Generalized Linear Models#

Generalized Linear Models (GLMs) extend traditional linear regression by allowing for response variables that have different probability distributions. The relationship between predictors and response is established through a link function g(·):

\[g(E(y|x)) = \mu + w_1 x_1 + w_2 x_2 + ... + w_d x_d\]

Implementation Details

MoDeVa’s GLM implementation serves as a wrapper around scikit-learn’s linear models, providing:

Consistent API across all MoDeVa modeling frameworks
Direct access to scikit-learn’s robust implementations
Maintained compatibility with scikit-learn parameters

The underlying scikit-learn models include:

sklearn.linear_model.ElasticNet - Regularized regression with combined L1/L2 regularization
sklearn.linear_model.LogisticRegression - For classification tasks

All arguments available in scikit-learn’s API are preserved and can be passed directly through MoDeVa’s interface.
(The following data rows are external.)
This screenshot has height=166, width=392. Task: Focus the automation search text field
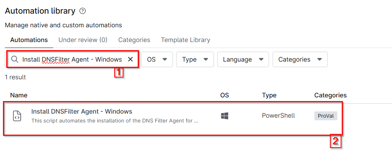(72, 59)
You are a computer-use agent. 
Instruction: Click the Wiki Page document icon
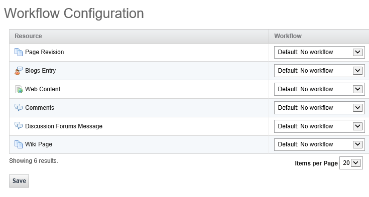pyautogui.click(x=19, y=144)
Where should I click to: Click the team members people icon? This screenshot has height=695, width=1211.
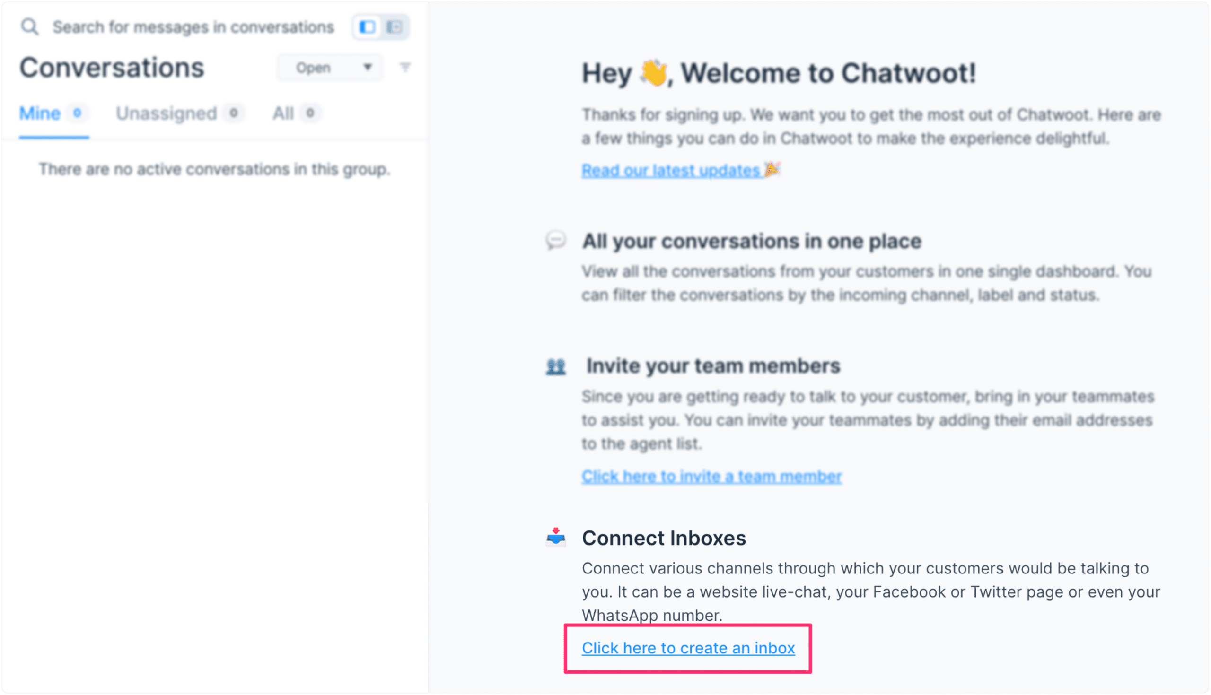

This ensures users familiar with scikit-learn can leverage their existing knowledge while benefiting from MoDeVa’s enhanced interpretation capabilities.

GLM in MoDeVa#

Data Setup

from modeva import DataSet
# Create dataset object holder
ds = DataSet()
# Loading MoDeVa pre-loaded dataset "Bikesharing"
ds.load(name="BikeSharing")  # Changed dataset name
# Split data into training and testing sets randomly
ds.set_random_split()  # split the data into training and testing sets randomly
ds.set_target("cnt") # set the target variable
ds.scale_numerical(features=("cnt",), method="log1p") # scale the target variable
ds.preprocess() # preprocess the data

Model Setup

 from modeva.models import MoElasticNet, MoLogisticRegression

 # For regression tasks
model_glm = MoElasticNet(name="GLM",
                 feature_names=ds.feature_names, # feature names
                 feature_types=ds.feature_types, # feature types
                 alpha=0.01, # regularization parameter
                 l1_ratio = 0.5) # regularization parameter

 # For classification tasks
 model_glm = MoLogisticRegression(name="GLM",
                          feature_names=ds.feature_names, # feature names
                          feature_types=ds.feature_types) # feature types

For the full list of hyperparameters, please see the API of MoElasticNet and MoLogisticRegression.

Regularization Options

L1 Regularization
- Controls sparsity
- Helps with feature selection
L2 Regularization
- Prevents overfitting
- Stabilizes coefficients

Model Training

# train model with input: ds.train_x and target: ds.train_y
model_glm.fit(ds.train_x, ds.train_y)

Reporting and Diagnostics

# Create a testsuite that bundles dataset and model
from modeva import TestSuite
ts = TestSuite(ds, model_glm) # store bundle of dataset and model in fs

Performance Assessment

# View model performance metrics
result = ts.diagnose_accuracy_table()
# display the output
result.table

For the full list of arguments of the API see TestSuite.diagnose_accuracy_table.

Global Interpretation#

Regression Coefficients

View and interpret model coefficients:

# Plot coefficients all variables in the ds.feature_names
results = ts.interpret_coef(features=tuple(ds.feature_names))
results.plot()

For the full list of arguments of the API see TestSuite.interpret_coef.

Key Aspects:

Positive coefficients indicate positive relationships
Negative coefficients indicate inverse relationships
Magnitude shows strength of relationship
Standardized features allow coefficient comparison

Feature Importance

Assess overall feature impact:

# Global feature importance
result = ts.interpret_fi()
# Plot the result
result.plot()

For the full list of arguments of the API see TestSuite.interpret_fi.

Importance Metrics:

Based on variance of marginal effects
Normalized to sum to 1
Higher values indicate stronger influence
Accounts for feature scale differences

Categorical Variables

One-hot encoded automatically
Can view importance per category
Interpretable through reference levels

Local Interpretation#

Individual Prediction Analysis

# Local interpretation for specific sample: sample_index = 15
result = ts.interpret_local_fi(sample_index = 15, centered = True)
# Plot the result
result.plot()

To show local importance along with regression coeficients:

# Local interpretation for specific sample: sample_index = 15
result = ts.interpret_local_linear_fi(sample_index = 15, centered = True)
# Plot the result
result.plot()

For the full list of arguments of the API see TestSuite.interpret_local_fi and TestSuite.interpret_local_linear_fi.

Components:

Stem: DIrection and magnitude to prediction (regression coefficient)
Bar: Direction and magnitude of effects (both coeffcient and feature value)
Feature values for the sample
Comparison to average behavior

Centering Options

Uncentered Analysis (centered=False):
- Raw feature contributions
- Direct interpretation
- May have identifiability issues
Centered Analysis (centered=True):
- Compares to population mean
- More stable interpretation
- Better for relative importance